US$2 million DOE grant awarded to engineer to study CO2 capture
Published by Harleigh Hobbs,
Editor
World Coal,
The DOE’s Office of Fossil Energy, National Energy Technology Laboratory (NETL) has awarded Joan Brennecke, the Keating-Crawford Professor of Chemical and Biomolecular Engineering, a US$2 million US Department of Energy (DOE) grant for research into how ionic liquids, or salt in a liquid state, can improve the efficiency and economics of the carbon dioxide (CO2) capture process.
Ionic liquids require less energy than today’s approaches to capturing CO2.

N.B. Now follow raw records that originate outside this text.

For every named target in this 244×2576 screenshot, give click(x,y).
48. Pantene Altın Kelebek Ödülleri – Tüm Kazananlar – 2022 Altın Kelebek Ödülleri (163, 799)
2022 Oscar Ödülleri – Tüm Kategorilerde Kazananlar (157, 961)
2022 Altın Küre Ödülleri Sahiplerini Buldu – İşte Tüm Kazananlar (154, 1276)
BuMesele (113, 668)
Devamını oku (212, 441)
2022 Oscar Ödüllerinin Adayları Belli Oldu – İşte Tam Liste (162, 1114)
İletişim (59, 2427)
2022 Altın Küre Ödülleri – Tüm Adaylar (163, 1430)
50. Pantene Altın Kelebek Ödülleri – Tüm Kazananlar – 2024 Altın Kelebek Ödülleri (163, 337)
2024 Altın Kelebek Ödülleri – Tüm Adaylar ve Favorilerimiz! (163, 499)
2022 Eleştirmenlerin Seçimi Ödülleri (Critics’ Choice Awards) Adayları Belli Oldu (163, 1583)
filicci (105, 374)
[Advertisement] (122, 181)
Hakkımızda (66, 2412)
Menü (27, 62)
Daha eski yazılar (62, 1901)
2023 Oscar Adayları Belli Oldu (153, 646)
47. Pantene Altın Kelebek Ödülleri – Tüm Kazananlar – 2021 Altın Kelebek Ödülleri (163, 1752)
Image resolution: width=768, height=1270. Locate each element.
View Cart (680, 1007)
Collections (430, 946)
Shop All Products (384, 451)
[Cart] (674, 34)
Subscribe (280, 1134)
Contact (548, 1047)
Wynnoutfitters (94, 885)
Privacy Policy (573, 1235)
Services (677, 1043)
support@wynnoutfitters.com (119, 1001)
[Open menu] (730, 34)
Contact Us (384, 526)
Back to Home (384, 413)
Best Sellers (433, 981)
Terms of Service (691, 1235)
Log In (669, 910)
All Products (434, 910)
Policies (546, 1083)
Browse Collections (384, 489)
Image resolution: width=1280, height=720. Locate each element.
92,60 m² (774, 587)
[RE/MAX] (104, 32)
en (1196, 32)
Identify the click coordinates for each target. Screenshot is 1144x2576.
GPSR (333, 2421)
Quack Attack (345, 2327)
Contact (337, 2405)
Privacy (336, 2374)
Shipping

Brennecke will study the encapsulation of solid compounds that turn into an ionic liquid when they react with CO2 and turn back into a solid when the CO2 is released.
Brennecke believes ionic liquids are a potentially pivotal component of an integrated system that can safely and economically sequester combustion-generated CO2, thereby mitigating its impact on climate change.
The liquids have the potential to efficiently capture CO2 from the flue gas of coal-fired plants, as demonstrated in 2004 by a research team led by Brennecke and Edward J. Maginn, the Dorini Family Professor of Energy Studies and chair of the Department of Chemical and Biomolecular Engineering, as part of a project sponsored by the DOE’s National Energy Technology Laboratory.